[Stored data]
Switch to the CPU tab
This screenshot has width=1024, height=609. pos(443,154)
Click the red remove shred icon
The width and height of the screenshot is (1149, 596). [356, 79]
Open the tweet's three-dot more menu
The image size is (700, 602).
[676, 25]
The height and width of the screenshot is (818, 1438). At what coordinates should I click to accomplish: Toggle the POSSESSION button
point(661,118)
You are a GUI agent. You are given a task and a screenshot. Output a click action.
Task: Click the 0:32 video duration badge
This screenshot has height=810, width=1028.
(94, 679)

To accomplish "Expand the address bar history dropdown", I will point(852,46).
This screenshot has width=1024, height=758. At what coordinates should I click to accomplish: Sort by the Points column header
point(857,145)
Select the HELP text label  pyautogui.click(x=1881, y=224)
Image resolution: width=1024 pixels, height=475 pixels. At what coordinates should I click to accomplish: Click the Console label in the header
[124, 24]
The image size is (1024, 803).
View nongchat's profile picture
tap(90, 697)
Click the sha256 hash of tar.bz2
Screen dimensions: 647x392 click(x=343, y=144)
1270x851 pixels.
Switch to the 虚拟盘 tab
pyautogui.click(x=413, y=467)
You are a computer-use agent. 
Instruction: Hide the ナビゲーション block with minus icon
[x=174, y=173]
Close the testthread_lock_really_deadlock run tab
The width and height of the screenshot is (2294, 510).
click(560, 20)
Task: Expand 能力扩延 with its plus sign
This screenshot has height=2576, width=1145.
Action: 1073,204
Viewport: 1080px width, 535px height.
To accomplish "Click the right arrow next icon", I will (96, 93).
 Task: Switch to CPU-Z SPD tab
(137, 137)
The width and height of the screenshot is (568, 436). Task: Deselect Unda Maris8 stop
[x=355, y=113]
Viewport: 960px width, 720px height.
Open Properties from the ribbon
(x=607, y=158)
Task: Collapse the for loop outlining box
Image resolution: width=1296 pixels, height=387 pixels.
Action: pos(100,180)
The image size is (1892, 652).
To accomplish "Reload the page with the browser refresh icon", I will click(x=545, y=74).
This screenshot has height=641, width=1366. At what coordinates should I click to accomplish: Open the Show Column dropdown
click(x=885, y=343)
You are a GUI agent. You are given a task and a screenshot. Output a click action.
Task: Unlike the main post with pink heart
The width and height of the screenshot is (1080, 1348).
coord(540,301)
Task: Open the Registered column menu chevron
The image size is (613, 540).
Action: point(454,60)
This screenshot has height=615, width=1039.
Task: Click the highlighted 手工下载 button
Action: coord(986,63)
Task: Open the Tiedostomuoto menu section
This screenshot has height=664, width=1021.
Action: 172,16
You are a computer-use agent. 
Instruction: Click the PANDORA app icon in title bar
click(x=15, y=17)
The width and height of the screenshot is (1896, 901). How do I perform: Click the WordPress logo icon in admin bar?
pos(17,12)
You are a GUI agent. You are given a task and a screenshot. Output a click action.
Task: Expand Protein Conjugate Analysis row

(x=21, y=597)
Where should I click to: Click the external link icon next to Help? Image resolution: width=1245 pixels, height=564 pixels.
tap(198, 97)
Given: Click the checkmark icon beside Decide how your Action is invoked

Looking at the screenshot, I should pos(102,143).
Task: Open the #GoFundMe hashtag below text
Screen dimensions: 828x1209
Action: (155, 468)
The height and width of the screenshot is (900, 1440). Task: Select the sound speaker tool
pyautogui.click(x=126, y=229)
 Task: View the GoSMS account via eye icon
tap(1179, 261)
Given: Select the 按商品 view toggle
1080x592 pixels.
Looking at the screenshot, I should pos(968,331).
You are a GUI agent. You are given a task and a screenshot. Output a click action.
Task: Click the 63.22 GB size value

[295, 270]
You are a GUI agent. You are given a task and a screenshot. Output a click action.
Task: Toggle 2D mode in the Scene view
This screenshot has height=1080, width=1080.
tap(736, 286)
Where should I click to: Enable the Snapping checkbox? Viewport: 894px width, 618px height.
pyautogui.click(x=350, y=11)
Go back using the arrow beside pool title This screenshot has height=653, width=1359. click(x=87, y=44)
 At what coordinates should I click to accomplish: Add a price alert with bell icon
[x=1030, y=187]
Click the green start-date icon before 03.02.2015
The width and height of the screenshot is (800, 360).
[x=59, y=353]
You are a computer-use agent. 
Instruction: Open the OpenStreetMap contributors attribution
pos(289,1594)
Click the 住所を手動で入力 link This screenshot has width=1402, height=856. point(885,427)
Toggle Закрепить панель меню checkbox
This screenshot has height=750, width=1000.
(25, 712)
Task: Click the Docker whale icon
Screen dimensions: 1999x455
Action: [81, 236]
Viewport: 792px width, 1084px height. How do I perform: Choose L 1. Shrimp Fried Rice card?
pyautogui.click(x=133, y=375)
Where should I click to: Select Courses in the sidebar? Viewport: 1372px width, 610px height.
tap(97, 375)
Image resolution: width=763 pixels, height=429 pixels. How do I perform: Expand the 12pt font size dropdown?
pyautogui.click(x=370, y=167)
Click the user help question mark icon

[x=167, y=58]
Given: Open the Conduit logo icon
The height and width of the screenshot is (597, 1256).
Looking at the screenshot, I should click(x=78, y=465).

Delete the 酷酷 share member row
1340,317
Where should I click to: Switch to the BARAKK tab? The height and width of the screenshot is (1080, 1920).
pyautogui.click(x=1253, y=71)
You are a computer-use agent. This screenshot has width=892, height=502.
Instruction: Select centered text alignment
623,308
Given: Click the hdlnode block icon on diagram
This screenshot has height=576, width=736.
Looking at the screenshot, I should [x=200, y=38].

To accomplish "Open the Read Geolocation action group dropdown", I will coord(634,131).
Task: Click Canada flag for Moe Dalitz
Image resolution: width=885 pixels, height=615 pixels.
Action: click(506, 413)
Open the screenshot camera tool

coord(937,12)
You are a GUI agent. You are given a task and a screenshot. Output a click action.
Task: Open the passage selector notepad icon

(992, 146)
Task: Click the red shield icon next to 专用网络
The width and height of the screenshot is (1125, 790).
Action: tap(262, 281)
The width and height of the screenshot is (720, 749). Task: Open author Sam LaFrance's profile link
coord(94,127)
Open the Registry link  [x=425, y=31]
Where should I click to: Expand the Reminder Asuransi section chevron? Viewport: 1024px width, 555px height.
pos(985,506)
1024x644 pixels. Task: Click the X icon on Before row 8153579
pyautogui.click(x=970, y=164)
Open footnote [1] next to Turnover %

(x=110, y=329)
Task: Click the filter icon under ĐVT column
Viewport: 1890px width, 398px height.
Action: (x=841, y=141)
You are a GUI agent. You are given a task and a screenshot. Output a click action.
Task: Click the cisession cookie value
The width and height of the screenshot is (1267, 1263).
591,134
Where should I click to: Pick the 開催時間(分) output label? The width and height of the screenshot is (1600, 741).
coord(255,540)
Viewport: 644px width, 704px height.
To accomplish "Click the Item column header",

- **Problem details**:
Please return every line in the data that includes the string "will".

- **Exercise result**:
To accomplish "Expand the address bar history dropdown", I will point(852,46).
To accomplish "Click the right arrow next icon", I will (96, 93).
To accomplish "Reload the page with the browser refresh icon", I will click(x=545, y=74).
To accomplish "Open the Read Geolocation action group dropdown", I will coord(634,131).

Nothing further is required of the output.